SMEとしてのツアーディレクター

2011/02/22 中 憲治

1月28日エジプト・ルクソールで開催されたエジプト・インターナショナル・ルクソール・マラソンにC社のマラソンツアーで参加しました。マラソンツアーはルクソールマラソン大会終了後、想定外の事態に遭遇しました。チュニジアの政変に端を発したエジプトのムバラク政権打倒デモによる混乱です。私たちがカイロ入りした頃はまだ小規模だったデモが次第に大規模なものに変わり、カイロでは夜間外出禁止令が発令されました。エジプト航空の国内便、国際便は全てストップ、インターネットアクセスも政府によりすべて閉鎖される状況となりました。

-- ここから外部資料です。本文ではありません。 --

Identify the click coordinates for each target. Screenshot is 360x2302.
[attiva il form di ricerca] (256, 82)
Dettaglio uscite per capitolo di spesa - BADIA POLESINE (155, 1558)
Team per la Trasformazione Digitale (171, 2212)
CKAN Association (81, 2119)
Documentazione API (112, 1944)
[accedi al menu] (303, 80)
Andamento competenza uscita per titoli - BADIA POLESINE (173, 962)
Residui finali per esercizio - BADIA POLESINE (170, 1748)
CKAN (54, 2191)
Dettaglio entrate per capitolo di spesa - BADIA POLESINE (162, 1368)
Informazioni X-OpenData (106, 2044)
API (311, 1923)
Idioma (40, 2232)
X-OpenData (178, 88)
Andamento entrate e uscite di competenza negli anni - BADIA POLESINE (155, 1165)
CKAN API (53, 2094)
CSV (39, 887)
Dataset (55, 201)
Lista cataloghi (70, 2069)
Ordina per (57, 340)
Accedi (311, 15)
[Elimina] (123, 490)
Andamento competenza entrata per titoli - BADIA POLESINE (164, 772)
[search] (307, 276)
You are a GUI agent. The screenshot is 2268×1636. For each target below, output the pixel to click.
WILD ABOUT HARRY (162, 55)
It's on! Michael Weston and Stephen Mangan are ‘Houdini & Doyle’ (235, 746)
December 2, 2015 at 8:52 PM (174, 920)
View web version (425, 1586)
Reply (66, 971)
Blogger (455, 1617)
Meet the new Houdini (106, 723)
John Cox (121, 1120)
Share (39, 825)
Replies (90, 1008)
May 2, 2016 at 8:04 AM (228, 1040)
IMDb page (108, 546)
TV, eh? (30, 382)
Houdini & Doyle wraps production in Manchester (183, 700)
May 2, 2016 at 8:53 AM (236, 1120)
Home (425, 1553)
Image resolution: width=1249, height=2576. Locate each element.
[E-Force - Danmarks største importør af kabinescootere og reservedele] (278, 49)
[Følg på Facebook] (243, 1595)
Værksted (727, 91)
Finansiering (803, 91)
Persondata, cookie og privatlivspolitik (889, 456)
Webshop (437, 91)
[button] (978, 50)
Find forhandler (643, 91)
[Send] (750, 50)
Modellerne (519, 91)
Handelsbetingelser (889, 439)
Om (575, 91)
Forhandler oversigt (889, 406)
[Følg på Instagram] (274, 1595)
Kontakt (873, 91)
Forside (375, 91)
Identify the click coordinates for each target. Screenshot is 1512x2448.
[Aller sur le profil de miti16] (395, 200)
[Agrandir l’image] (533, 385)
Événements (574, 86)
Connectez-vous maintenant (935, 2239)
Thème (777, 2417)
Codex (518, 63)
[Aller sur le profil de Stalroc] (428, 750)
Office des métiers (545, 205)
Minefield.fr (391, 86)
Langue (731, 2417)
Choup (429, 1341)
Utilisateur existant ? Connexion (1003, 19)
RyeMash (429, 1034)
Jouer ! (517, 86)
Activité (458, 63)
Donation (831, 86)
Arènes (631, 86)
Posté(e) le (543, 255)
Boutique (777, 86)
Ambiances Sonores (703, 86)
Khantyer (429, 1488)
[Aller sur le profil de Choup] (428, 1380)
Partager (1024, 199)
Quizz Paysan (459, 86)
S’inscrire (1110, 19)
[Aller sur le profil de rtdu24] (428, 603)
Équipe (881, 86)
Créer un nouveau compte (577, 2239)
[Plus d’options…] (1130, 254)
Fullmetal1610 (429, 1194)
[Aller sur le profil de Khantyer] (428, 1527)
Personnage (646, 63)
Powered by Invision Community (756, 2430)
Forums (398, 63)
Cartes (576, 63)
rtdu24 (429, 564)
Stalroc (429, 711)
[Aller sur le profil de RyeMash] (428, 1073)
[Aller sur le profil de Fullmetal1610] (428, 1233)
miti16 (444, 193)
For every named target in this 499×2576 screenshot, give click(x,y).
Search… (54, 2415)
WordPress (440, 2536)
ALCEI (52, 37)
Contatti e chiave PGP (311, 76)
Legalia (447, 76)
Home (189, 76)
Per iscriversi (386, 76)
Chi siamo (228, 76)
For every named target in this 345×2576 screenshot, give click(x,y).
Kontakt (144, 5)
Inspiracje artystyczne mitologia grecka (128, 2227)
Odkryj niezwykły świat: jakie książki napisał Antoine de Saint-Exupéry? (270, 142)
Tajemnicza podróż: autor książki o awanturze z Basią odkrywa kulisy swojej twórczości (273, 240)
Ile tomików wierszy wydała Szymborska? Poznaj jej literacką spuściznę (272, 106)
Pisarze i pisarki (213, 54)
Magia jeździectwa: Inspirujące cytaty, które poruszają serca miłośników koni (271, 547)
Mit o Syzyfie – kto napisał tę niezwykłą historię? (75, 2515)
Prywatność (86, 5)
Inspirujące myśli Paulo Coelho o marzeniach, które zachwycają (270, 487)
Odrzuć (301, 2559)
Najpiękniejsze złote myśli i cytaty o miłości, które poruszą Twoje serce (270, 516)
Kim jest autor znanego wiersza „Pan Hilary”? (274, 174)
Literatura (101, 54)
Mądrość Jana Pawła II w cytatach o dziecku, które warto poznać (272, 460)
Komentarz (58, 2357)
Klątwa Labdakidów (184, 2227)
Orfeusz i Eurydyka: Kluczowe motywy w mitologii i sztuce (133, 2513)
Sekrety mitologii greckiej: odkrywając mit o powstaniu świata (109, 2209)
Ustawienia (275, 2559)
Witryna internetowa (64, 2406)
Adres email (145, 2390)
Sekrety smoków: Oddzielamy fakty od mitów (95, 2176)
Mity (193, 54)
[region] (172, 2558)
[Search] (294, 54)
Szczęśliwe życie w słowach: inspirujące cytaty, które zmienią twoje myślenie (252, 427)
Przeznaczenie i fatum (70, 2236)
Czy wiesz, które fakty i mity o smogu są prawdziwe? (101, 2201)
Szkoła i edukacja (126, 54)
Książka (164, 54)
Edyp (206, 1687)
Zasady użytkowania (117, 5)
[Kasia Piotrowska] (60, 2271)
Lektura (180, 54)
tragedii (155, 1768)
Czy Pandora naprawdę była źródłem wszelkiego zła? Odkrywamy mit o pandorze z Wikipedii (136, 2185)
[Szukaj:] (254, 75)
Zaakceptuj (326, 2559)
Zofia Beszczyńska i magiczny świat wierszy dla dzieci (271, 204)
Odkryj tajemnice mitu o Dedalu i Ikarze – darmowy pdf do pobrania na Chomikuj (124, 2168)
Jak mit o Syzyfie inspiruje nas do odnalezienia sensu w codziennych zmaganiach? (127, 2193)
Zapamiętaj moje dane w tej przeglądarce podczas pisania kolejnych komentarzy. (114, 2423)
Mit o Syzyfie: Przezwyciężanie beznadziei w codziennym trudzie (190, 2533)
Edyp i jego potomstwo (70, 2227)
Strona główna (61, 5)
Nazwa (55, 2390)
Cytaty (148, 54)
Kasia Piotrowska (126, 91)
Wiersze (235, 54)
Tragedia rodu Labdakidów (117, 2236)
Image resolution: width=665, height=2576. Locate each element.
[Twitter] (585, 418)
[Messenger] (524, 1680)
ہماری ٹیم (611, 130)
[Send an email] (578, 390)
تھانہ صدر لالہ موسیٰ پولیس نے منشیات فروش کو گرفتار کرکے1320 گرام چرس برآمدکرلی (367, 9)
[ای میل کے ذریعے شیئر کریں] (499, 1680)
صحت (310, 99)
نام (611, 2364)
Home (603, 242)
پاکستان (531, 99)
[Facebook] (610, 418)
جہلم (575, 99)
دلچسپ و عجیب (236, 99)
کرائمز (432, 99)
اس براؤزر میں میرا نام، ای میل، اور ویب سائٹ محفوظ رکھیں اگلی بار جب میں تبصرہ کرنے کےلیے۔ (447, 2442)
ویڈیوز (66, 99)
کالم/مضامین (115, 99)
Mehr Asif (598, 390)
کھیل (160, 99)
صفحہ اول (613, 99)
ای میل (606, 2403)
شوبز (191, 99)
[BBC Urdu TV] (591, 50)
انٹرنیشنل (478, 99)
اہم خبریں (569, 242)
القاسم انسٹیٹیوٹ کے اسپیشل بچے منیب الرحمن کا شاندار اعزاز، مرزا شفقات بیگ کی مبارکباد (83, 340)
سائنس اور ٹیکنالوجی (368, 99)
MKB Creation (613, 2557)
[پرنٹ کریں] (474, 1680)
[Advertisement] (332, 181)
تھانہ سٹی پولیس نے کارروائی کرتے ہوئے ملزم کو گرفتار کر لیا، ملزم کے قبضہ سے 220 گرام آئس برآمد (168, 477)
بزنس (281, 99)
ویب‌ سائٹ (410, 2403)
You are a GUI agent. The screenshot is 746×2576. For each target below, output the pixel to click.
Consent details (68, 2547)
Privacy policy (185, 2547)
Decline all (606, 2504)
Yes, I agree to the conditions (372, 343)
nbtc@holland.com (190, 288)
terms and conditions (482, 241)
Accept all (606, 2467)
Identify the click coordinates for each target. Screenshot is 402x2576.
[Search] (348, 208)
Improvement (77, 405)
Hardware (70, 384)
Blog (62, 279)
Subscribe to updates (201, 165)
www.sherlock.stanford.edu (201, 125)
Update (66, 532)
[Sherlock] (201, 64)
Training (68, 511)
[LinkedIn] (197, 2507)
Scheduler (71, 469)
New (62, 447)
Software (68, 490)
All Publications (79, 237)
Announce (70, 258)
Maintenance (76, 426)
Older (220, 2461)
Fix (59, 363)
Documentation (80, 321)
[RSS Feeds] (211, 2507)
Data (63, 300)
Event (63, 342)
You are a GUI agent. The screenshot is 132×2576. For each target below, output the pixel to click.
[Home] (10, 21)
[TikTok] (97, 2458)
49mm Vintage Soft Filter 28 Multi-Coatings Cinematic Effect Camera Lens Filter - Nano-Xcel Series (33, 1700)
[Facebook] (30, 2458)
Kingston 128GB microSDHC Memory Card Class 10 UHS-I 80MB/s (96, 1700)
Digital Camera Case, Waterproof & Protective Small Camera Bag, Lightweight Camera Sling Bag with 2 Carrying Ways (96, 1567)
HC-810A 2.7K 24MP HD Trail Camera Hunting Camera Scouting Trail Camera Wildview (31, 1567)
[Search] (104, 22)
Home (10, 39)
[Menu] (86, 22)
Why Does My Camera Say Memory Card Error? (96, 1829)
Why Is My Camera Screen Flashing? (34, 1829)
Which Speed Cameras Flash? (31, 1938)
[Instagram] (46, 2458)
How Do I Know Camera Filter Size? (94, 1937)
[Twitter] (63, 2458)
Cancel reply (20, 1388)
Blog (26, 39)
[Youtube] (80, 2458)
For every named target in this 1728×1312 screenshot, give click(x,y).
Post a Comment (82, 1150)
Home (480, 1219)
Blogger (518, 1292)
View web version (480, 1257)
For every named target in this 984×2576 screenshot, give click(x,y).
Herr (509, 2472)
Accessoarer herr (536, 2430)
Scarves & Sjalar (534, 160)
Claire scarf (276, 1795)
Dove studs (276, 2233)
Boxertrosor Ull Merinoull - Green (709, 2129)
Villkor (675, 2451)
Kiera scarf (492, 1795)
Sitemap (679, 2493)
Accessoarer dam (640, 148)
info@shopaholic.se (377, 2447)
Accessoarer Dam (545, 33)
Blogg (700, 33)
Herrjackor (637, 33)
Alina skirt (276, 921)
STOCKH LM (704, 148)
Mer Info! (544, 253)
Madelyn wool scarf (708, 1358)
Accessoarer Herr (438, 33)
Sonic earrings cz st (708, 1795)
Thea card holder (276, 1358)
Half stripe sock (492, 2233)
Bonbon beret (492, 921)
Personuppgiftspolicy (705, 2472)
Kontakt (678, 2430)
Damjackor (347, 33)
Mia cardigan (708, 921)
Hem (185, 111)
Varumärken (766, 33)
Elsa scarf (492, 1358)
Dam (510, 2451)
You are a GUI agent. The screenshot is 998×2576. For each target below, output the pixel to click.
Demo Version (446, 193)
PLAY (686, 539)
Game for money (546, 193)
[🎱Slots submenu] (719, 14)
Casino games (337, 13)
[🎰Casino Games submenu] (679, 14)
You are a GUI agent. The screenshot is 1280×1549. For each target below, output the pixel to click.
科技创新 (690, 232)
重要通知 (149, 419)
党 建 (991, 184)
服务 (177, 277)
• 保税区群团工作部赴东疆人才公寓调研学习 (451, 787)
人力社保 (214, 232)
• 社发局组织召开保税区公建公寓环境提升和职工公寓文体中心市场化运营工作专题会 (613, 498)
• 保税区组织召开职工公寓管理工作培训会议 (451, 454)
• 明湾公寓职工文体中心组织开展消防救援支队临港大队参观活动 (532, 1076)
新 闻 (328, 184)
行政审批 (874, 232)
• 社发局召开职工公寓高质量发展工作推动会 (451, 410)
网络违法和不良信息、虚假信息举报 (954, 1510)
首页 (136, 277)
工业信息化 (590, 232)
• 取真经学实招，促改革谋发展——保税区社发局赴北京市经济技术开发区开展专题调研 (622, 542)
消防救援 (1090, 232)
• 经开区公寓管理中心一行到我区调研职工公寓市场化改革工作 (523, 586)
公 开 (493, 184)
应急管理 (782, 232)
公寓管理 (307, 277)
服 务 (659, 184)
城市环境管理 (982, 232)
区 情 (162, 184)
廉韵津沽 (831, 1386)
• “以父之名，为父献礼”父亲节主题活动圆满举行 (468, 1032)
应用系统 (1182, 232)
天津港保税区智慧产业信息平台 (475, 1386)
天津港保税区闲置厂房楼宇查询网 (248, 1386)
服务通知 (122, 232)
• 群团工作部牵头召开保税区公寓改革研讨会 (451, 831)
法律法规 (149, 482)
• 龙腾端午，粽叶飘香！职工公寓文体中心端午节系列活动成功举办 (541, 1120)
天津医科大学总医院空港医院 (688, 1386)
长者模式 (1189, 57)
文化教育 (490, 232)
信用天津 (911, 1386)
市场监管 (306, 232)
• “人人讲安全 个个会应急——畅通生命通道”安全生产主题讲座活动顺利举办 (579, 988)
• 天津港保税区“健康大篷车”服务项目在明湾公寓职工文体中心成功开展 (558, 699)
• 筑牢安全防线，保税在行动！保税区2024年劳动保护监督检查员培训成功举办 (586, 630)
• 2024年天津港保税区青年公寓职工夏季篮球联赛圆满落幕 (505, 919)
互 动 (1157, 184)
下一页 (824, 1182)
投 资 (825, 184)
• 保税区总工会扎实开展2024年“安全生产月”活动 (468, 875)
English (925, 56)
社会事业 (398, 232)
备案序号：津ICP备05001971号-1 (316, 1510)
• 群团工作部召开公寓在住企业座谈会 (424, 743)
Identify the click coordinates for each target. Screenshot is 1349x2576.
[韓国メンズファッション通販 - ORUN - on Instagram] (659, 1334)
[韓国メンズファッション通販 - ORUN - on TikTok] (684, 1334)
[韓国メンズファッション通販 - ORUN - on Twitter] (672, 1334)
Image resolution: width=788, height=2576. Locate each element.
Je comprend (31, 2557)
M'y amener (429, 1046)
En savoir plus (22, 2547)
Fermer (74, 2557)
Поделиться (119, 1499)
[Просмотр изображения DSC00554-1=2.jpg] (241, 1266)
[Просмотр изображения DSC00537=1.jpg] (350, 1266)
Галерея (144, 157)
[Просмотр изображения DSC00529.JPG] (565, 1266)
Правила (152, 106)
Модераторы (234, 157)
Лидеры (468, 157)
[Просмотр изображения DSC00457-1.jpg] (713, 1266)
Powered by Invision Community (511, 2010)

この状況の中で、ツアーディレクターのM氏が見せてくれたSMEとしての活躍をご紹介します。私たちのツアーメンバーはルクソールからカイロ空港まで到着したものの足止めとなり、カイロ空港で一晩過ごしました。翌日、エジプト航空の成田便の運航が全くわからない中、カイロ市内のホテルに入って再会を待つのか、このままカイロ空港に留まりながらいつ飛ぶかわからない成田便を待つのかどちらかを選択することとなりました。旅行会社の東京本社や、日本大使館からの要請はカイロ空港での待機、ツアーメンバーの疲労度を考慮すればホテルに入り休息、M氏の判断は大変困難だったと予想されます。結局、いくつかの条件が重なりカイロ空港でもう一晩過ごすことになりましたが、M氏は成田便が飛ぶ可能性もまだあるので、いつでも出発できる準備をしているようにと指示されました。14時頃事態が急に動き、M氏から「早急に荷物を準備して下さい、チェックインに行きます」の指示が出ました。大混乱の空港の中を、チェックイン、パスポートコントロールを通過し、搭乗待合室まで着き、不安なままの長い待ち時間の後、22時半、フライト予定から5時間遅れでエジプト航空964便はカイロ空港を離陸、12時間のフライトの後、成田空港にランディング、その後到着ロビーでは報道陣のテレビのライト、カメラのフラッシュを浴びることとなりました。帰国第一便に乗れた最大の要因は、M氏の判断です。M氏は有用な情報収集、そして経験知を生かした的確な判断力を生かし成田便の飛ぶ兆候を把握し、チェックインを急いだのです。この時点で、カイロ空港に滞在していた日本人観光客は500人(その他カイロ市内に1000人)と言われていましたので、一便の定員は約300名であることを考えれば、一刻でも早くのチェックインは勝利の必須要件です。M氏は長年の経験からそのような判断をしたのですが、後刻、何故成田便が飛ぶと分かったのですかと質問しましたが、「空港のフライト情報ボードの流れがこの便は飛ぶとの兆候を表していました。経験から判りました。」との答えでした。この他、ルクソール空港からカイロ空港に移動する時、カイロ空港での水や食料の調達が困難なことを危惧し、ルクソール空港での調達を指示されましたが、カイロ空港で空港内の唯一のコンビニエンスストアーの水も、サンドイッチ類の食糧も空っぽだったことでその判断力の正しさは証明されました。これぞSMEですね。SMEとしての的確な判断が私たちを帰国第一便の乗客へと導いたのです。